## Problem to work on
Reproduce every entry below word for word, with no changes at all.

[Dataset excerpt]

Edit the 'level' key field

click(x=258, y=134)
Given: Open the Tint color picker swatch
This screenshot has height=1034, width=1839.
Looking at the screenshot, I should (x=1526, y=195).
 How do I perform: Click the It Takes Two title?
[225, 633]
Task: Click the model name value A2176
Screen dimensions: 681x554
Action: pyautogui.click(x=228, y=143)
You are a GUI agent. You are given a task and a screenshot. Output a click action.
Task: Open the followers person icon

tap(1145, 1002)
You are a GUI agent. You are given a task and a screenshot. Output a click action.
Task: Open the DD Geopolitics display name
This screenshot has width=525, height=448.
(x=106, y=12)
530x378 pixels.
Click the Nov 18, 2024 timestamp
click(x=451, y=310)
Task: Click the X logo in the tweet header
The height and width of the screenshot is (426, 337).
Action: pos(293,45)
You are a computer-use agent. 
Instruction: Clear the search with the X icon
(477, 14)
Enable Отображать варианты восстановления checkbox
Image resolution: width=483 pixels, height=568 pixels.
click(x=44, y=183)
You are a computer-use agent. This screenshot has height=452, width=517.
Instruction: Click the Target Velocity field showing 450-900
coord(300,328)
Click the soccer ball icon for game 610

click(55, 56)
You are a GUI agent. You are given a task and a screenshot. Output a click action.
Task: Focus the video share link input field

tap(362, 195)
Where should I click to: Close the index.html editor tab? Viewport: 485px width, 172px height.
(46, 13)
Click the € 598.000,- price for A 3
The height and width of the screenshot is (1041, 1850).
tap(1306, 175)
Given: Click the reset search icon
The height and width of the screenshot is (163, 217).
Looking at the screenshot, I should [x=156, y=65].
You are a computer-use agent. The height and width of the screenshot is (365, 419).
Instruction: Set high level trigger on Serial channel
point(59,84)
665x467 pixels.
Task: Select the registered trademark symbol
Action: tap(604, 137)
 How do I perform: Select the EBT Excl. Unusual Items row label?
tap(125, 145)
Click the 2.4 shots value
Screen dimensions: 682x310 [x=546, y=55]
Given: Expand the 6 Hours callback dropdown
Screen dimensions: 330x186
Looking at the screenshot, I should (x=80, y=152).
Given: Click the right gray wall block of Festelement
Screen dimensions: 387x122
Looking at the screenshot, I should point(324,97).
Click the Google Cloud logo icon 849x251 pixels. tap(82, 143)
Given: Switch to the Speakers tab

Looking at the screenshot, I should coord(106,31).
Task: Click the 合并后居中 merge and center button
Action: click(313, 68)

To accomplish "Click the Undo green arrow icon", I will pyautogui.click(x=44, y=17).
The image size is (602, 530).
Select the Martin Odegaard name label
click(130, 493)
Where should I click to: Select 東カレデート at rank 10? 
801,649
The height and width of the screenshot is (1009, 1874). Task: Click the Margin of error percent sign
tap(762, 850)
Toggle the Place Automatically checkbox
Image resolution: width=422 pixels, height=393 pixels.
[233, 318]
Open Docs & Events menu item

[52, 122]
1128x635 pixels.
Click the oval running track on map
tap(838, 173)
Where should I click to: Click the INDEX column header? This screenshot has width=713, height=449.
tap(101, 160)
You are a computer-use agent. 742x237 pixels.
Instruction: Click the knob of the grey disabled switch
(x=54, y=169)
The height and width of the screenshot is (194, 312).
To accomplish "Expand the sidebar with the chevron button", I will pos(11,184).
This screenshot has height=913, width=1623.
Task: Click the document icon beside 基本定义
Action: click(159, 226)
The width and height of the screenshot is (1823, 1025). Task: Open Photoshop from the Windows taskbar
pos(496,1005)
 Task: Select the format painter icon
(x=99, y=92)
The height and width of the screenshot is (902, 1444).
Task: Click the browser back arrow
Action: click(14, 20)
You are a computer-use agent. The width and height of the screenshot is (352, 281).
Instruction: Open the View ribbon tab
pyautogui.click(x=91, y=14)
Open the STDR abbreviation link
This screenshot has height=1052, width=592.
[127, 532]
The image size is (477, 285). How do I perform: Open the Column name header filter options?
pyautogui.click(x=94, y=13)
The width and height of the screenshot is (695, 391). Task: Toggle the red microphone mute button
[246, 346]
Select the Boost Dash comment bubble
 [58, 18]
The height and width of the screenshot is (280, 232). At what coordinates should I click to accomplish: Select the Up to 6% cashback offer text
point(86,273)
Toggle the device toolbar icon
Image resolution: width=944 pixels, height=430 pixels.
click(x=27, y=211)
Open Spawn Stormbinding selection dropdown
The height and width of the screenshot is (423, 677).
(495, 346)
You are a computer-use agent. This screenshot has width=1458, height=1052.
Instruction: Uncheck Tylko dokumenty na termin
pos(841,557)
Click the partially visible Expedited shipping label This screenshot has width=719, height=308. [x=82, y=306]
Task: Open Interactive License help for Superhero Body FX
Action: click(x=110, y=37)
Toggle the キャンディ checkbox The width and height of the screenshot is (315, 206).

## Result of this exercise
Edit the 'level' key field

click(x=258, y=134)
Given: Open the Tint color picker swatch
This screenshot has height=1034, width=1839.
Looking at the screenshot, I should (x=1526, y=195).
 How do I perform: Click the It Takes Two title?
[225, 633]
Task: Click the model name value A2176
Screen dimensions: 681x554
Action: pyautogui.click(x=228, y=143)
You are a GUI agent. You are given a task and a screenshot. Output a click action.
Task: Open the followers person icon

tap(1145, 1002)
You are a GUI agent. You are given a task and a screenshot. Output a click action.
Task: Open the DD Geopolitics display name
This screenshot has width=525, height=448.
(x=106, y=12)
530x378 pixels.
Click the Nov 18, 2024 timestamp
click(x=451, y=310)
Task: Click the X logo in the tweet header
The height and width of the screenshot is (426, 337).
Action: pos(293,45)
You are a computer-use agent. 
Instruction: Clear the search with the X icon
(477, 14)
Enable Отображать варианты восстановления checkbox
Image resolution: width=483 pixels, height=568 pixels.
click(x=44, y=183)
You are a computer-use agent. This screenshot has height=452, width=517.
Instruction: Click the Target Velocity field showing 450-900
coord(300,328)
Click the soccer ball icon for game 610

click(55, 56)
You are a GUI agent. You are given a task and a screenshot. Output a click action.
Task: Focus the video share link input field

tap(362, 195)
Where should I click to: Close the index.html editor tab? Viewport: 485px width, 172px height.
(46, 13)
Click the € 598.000,- price for A 3
The height and width of the screenshot is (1041, 1850).
tap(1306, 175)
Given: Click the reset search icon
The height and width of the screenshot is (163, 217).
Looking at the screenshot, I should [x=156, y=65].
You are a computer-use agent. The height and width of the screenshot is (365, 419).
Instruction: Set high level trigger on Serial channel
point(59,84)
665x467 pixels.
Task: Select the registered trademark symbol
Action: tap(604, 137)
 How do I perform: Select the EBT Excl. Unusual Items row label?
tap(125, 145)
Click the 2.4 shots value
Screen dimensions: 682x310 [x=546, y=55]
Given: Expand the 6 Hours callback dropdown
Screen dimensions: 330x186
Looking at the screenshot, I should (x=80, y=152).
Given: Click the right gray wall block of Festelement
Screen dimensions: 387x122
Looking at the screenshot, I should point(324,97).
Click the Google Cloud logo icon 849x251 pixels. tap(82, 143)
Given: Switch to the Speakers tab

Looking at the screenshot, I should coord(106,31).
Task: Click the 合并后居中 merge and center button
Action: click(313, 68)

To accomplish "Click the Undo green arrow icon", I will pyautogui.click(x=44, y=17).
The image size is (602, 530).
Select the Martin Odegaard name label
click(130, 493)
Where should I click to: Select 東カレデート at rank 10? 
801,649
The height and width of the screenshot is (1009, 1874). Task: Click the Margin of error percent sign
tap(762, 850)
Toggle the Place Automatically checkbox
Image resolution: width=422 pixels, height=393 pixels.
[233, 318]
Open Docs & Events menu item

[52, 122]
1128x635 pixels.
Click the oval running track on map
tap(838, 173)
Where should I click to: Click the INDEX column header? This screenshot has width=713, height=449.
tap(101, 160)
You are a computer-use agent. 742x237 pixels.
Instruction: Click the knob of the grey disabled switch
(x=54, y=169)
The height and width of the screenshot is (194, 312).
To accomplish "Expand the sidebar with the chevron button", I will pos(11,184).
This screenshot has height=913, width=1623.
Task: Click the document icon beside 基本定义
Action: click(159, 226)
The width and height of the screenshot is (1823, 1025). Task: Open Photoshop from the Windows taskbar
pos(496,1005)
 Task: Select the format painter icon
(x=99, y=92)
The height and width of the screenshot is (902, 1444).
Task: Click the browser back arrow
Action: click(14, 20)
You are a computer-use agent. The width and height of the screenshot is (352, 281).
Instruction: Open the View ribbon tab
pyautogui.click(x=91, y=14)
Open the STDR abbreviation link
This screenshot has height=1052, width=592.
[127, 532]
The image size is (477, 285). How do I perform: Open the Column name header filter options?
pyautogui.click(x=94, y=13)
The width and height of the screenshot is (695, 391). Task: Toggle the red microphone mute button
[246, 346]
Select the Boost Dash comment bubble
 [58, 18]
The height and width of the screenshot is (280, 232). At what coordinates should I click to accomplish: Select the Up to 6% cashback offer text
point(86,273)
Toggle the device toolbar icon
Image resolution: width=944 pixels, height=430 pixels.
click(x=27, y=211)
Open Spawn Stormbinding selection dropdown
The height and width of the screenshot is (423, 677).
(495, 346)
You are a computer-use agent. This screenshot has width=1458, height=1052.
Instruction: Uncheck Tylko dokumenty na termin
pos(841,557)
Click the partially visible Expedited shipping label This screenshot has width=719, height=308. [x=82, y=306]
Task: Open Interactive License help for Superhero Body FX
Action: click(x=110, y=37)
Toggle the キャンディ checkbox The width and height of the screenshot is (315, 206).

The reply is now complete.